Tragically, many residents of Florida’s Lee County didn’t get out of the path of Hurricane Ian because officials waited to tell them to evacuate. This was a collapse of the harm’s way aspect of Getting Out, although you’d think that a state with 3.5 million people (a lot of them seniors) at risk for coastal flooding would have a plan to prevent folks from Getting Out by virtue of drowning.

When the crypto market imploded in May and June, it was the little-guy retail investors who suffered roughly $1 trillion in losses by having got in at the same moment the speculators were Getting Out with big advances on that $1 trillion. True, the Securities and Exchange Commission did charge Kim Kardashian with hawking a crypto asset security to her millions of followers without disclosing that she was paid to do so. But her $1.26 million in penalties amounted to a no-no tap on the wrist.

The springtime crypto distress served as a warmup for the larger stock market tumult beginning in the summer. With persistent inflation and a looming recession, people don’t know where to get out to. Buying real estate is not an option with interest rates through the roof and property hard to find, and saving accounts are useless with their higher interest rates cancelled out by inflation.
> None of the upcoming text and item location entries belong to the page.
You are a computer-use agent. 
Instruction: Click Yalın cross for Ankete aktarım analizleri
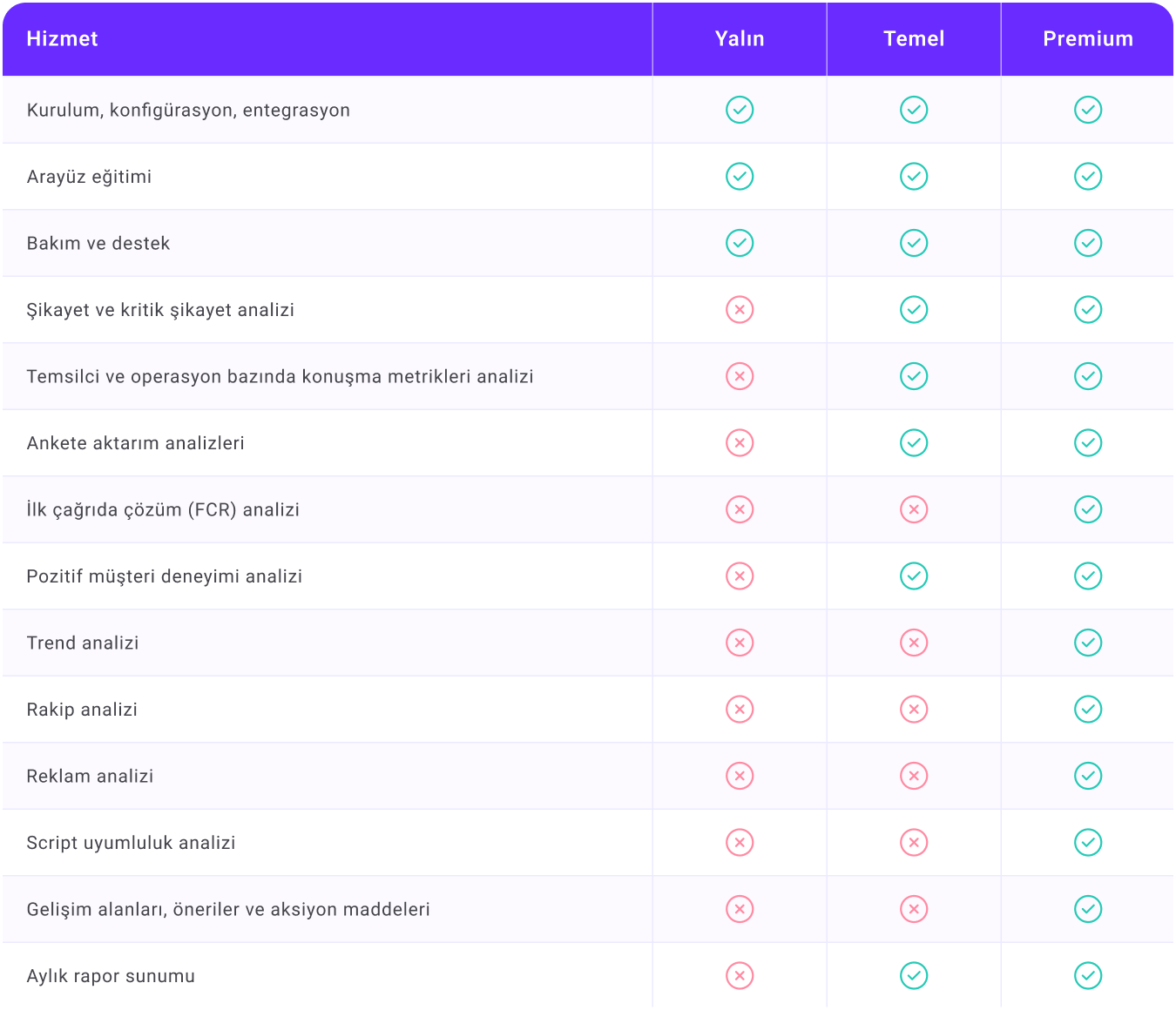click(740, 443)
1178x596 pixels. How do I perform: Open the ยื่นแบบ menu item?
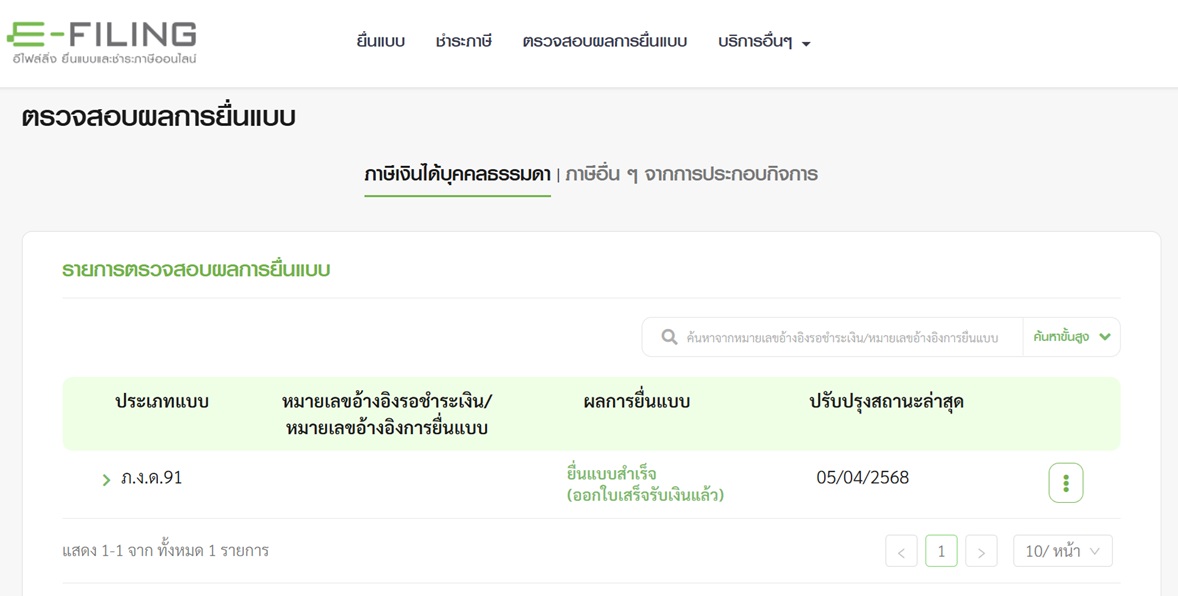pyautogui.click(x=380, y=42)
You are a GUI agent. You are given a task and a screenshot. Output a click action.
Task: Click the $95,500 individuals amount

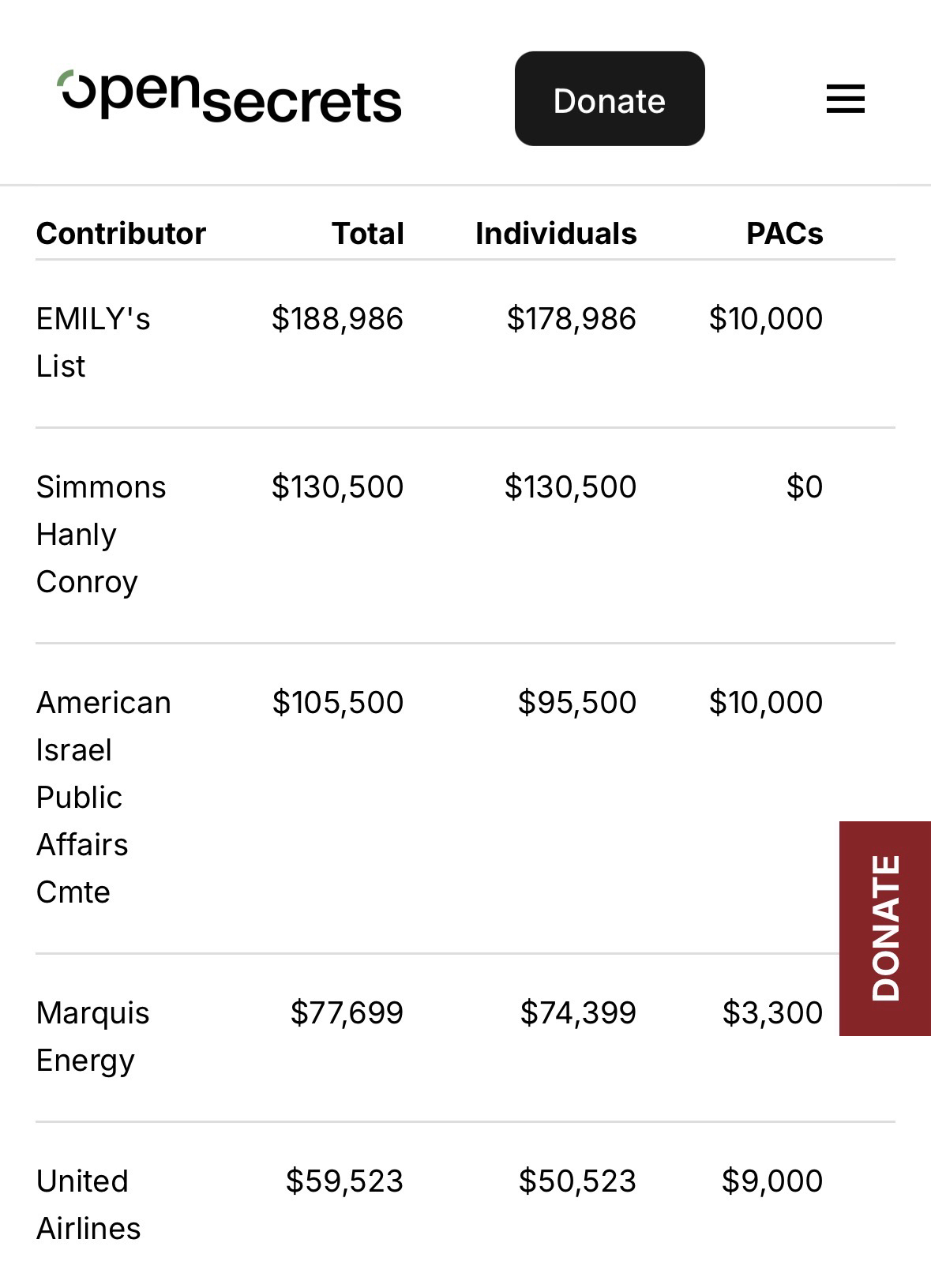point(576,703)

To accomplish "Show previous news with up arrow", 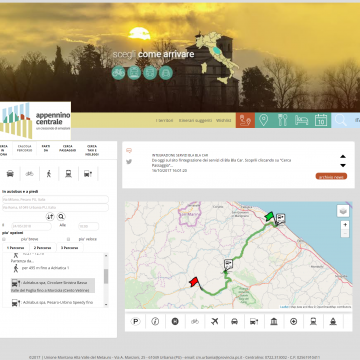I will [x=343, y=156].
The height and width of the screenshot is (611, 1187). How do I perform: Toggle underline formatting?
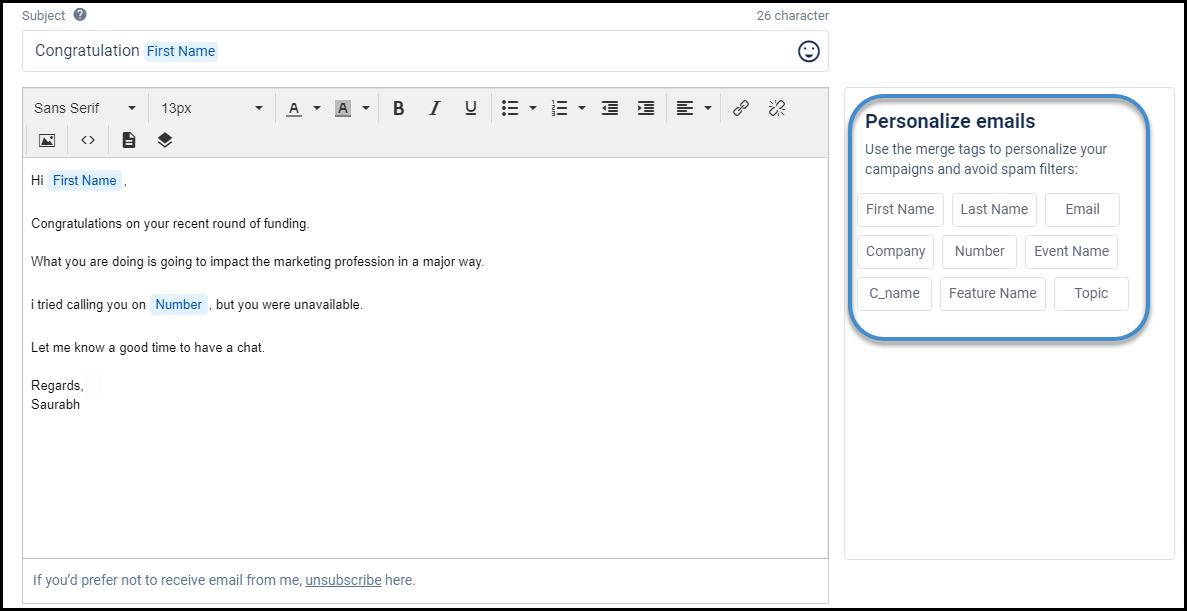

Fearing that you won’t get out creates panic, which can bring down markets and even kill on a large scale. We just saw the deadly effects of a soccer stampede at a stadium in Indonesia, where more than 130 people died. Eleven thousand kilometers away, EU leaders are said to be planning how to prevent panic and chaos in a potential mass “Get Out!” event should Russia detonate a nuclear bomb in or near Ukraine.

The world is being held hostage by Vladimir Putin because his conception of leadership has no reverse. He sought evidence from his advisors that an invasion of Ukraine would be successful, and he used that bogus data to justify sending World War II-style streams of tanks into a neighboring country. Now he doesn’t know how to reconcile Getting Out with his lifelong project of Being Putin, so he is gang-pressing conscripts on the streets.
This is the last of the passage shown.